During the 1950s, Mottar accompanied University of Arkansas folklorist Mary Celestia Parler undertaking the Folklore Research Project (1949–1965). The photographs feature Mary Celestia Parler and others active in collecting folklore, as well as the subjects of Ozark folklore studies.

== Overseas commissions ==
Overseas Mottar worked between Oregeval, Paris and New York where he was represented by Scope Associates. There, Mottar photographed Andre Gustave Parodi at the Swiss embassy in Rome, Russell Baker in London (1953), Mark R. Lazarus in Oxford (1953), Ulrich Ernst Von Gienanth in Eisenberg (1954), John Richard Cary in Munich (1954), Francis Torrance Wiliamson in the US embassy, Rome (1954), Ludwig Edelstein in Oxford (1954), Tom Edward Davis and Thomas Southcliffe Ashton at the London School of Economics (1953), Thomas Watkins McElhiney in Berlin (1954), Arthur Kurtz Myers in Geneva (1953), Frank Vigor Morley in London (1953).
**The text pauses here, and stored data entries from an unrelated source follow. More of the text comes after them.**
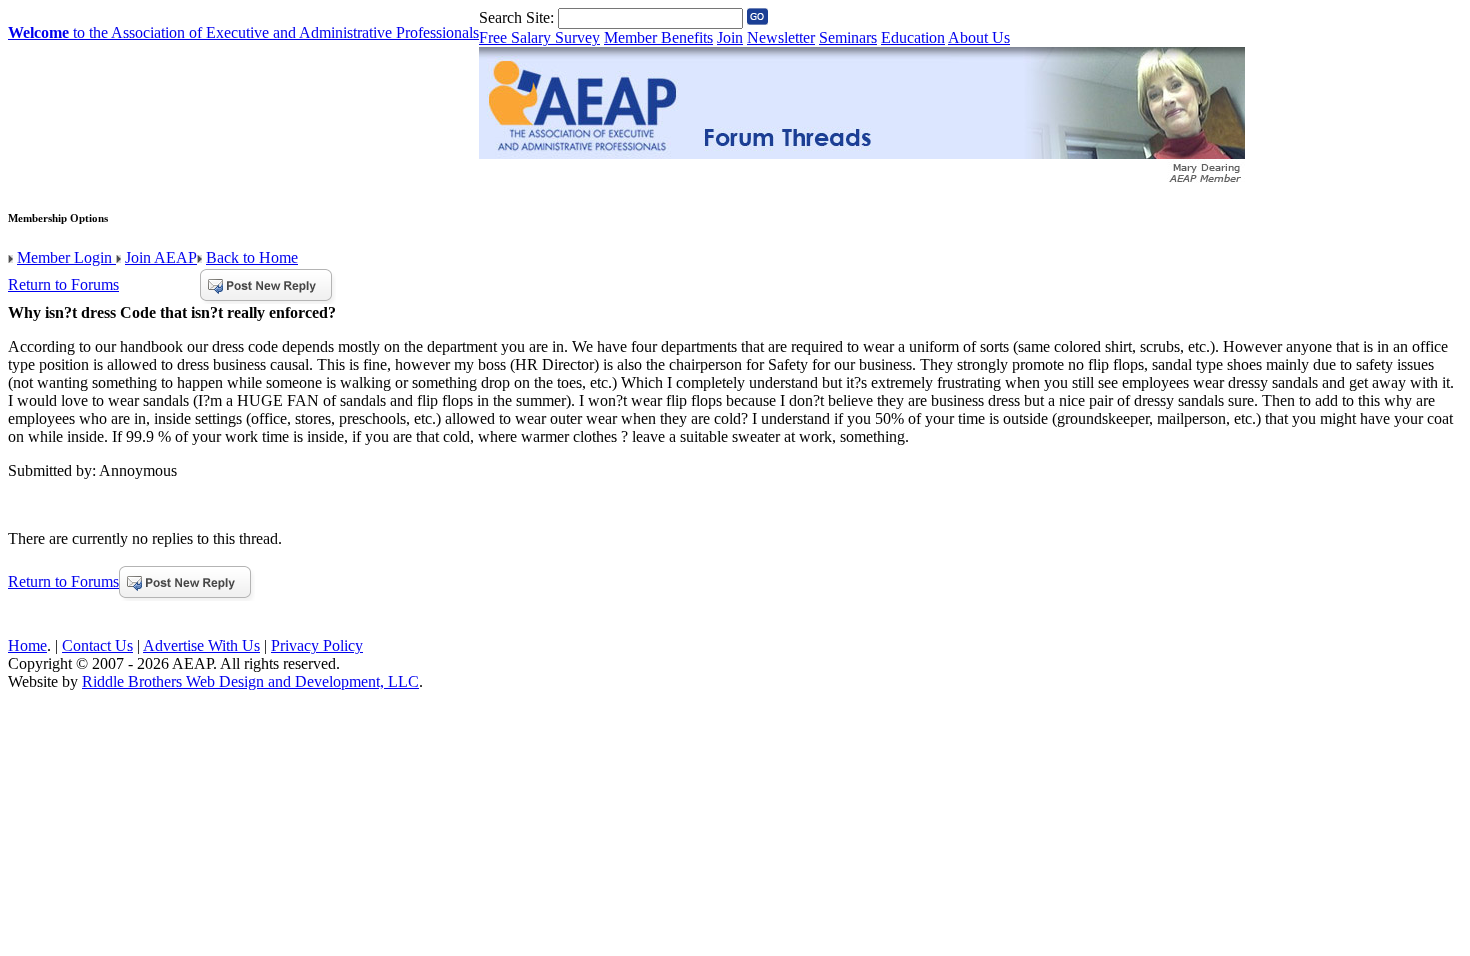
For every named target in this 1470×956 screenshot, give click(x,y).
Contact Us (97, 645)
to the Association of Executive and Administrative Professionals (243, 32)
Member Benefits (658, 37)
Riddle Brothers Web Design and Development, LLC (250, 681)
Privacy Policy (317, 645)
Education (913, 37)
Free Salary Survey (539, 37)
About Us (979, 37)
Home (27, 645)
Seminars (848, 37)
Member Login (66, 257)
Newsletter (781, 37)
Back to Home (252, 257)
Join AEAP (161, 257)
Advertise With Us (201, 645)
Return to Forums (63, 284)
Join (730, 37)
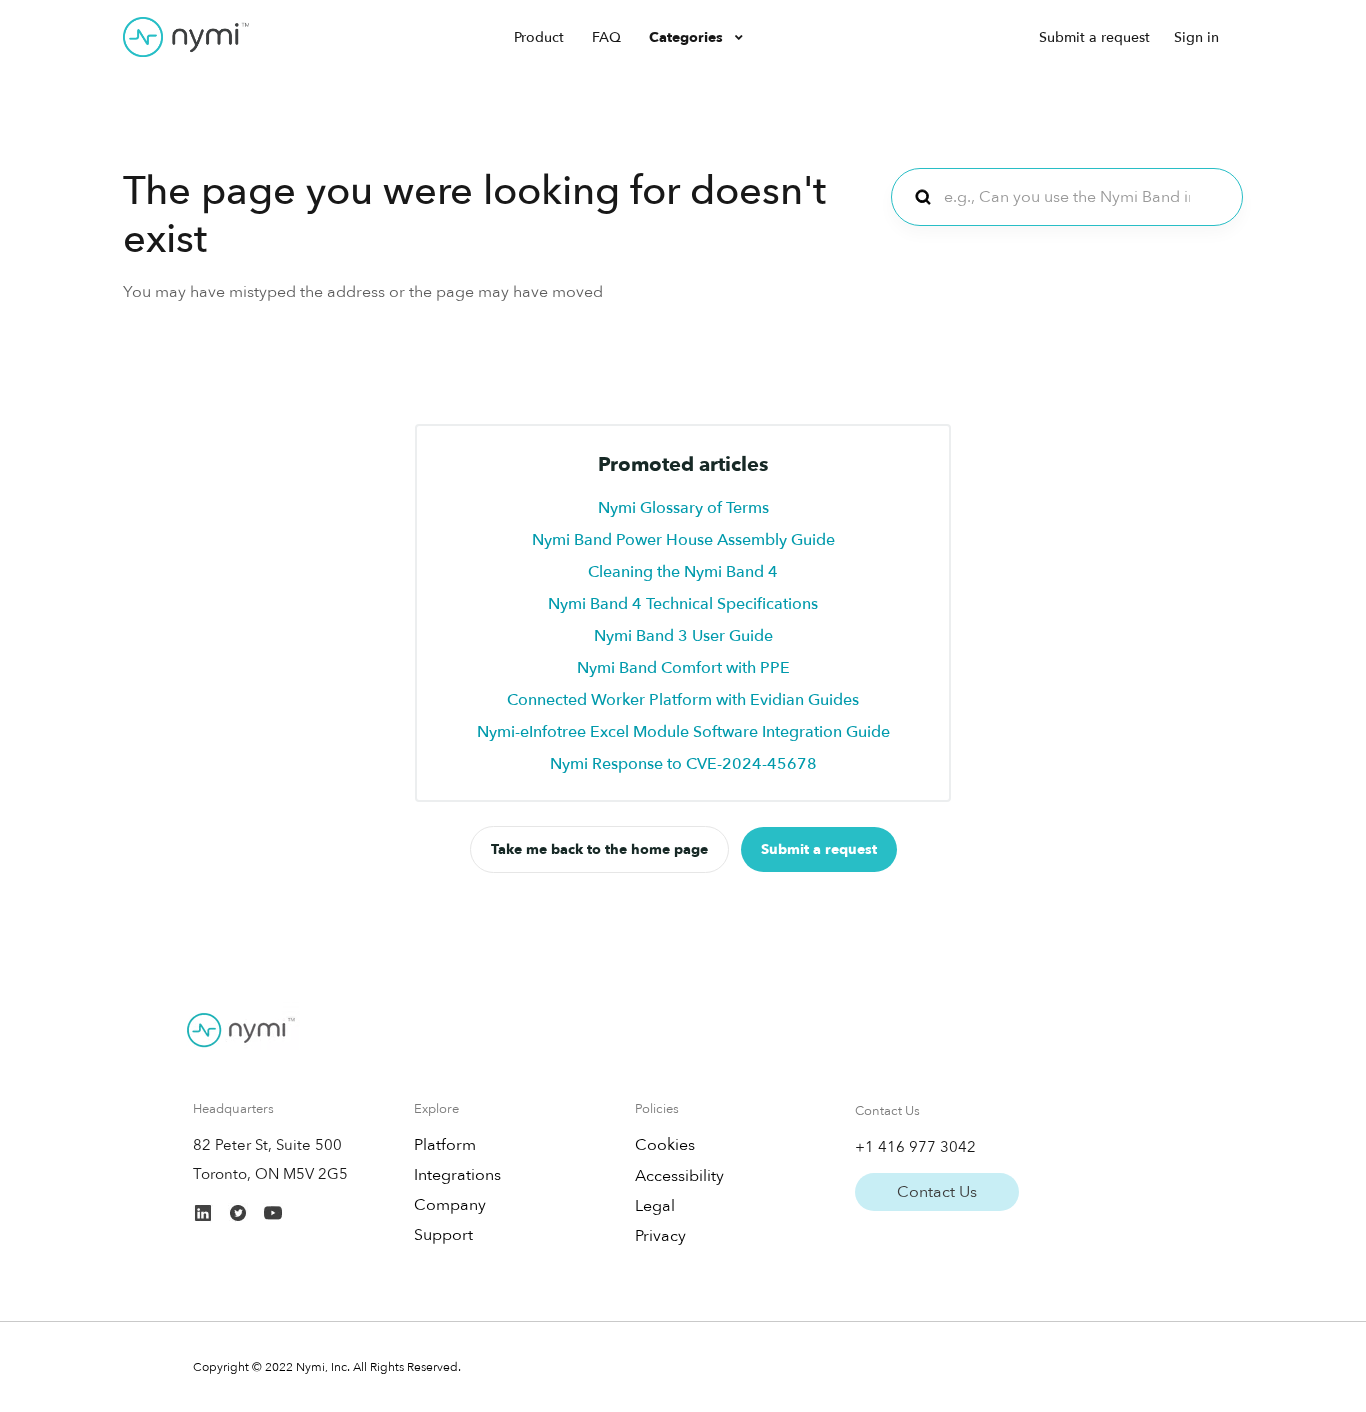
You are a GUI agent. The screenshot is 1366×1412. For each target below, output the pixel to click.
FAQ (606, 37)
Mottar was a member of the American Society of Magazine Photographers (ASMP).

== Personal life ==
In March 1947, Mottar married Mary Carlile Boyd in Reno, Nevada and they lived in Westport. They had three children, Mary Mottar (1947–1955), Jill Mottar, born 1948, and Peter Mottar, born 1951. The marriage ended in divorce in 1956 with Mary winning full custody of the couple's two children.

== Exhibitions ==
- Portraits of alumni emeritus professors of Princeton University, Princetoniana Room of the University Library, 1953
- The Family of Man, Museum of Modern Art, January 24–May 8, 1955, the touring worldwide.
- 70 Photographers Look at New York, Museum of Modern Art, November 27, 1957 – April 15, 1958.
- Photographs from the Museum Collection, Museum of Modern Art, November 26, 1958 – January 18, 1959

== Collections ==
- Museum of Modern Art, New York.
- Princeton University Library.
- Mary C. Parler Photographs Collection (MC896), part of the Arkansas Folklore Collection at the University of Arkansas Libraries Special Collections
- Clervaux Castle, permanent display of The Family of Man.
- Johns Hopkins University Sheridan Libraries.
- Maryland Historical Society, Photograph Collection Inventory List, Special Collections Department.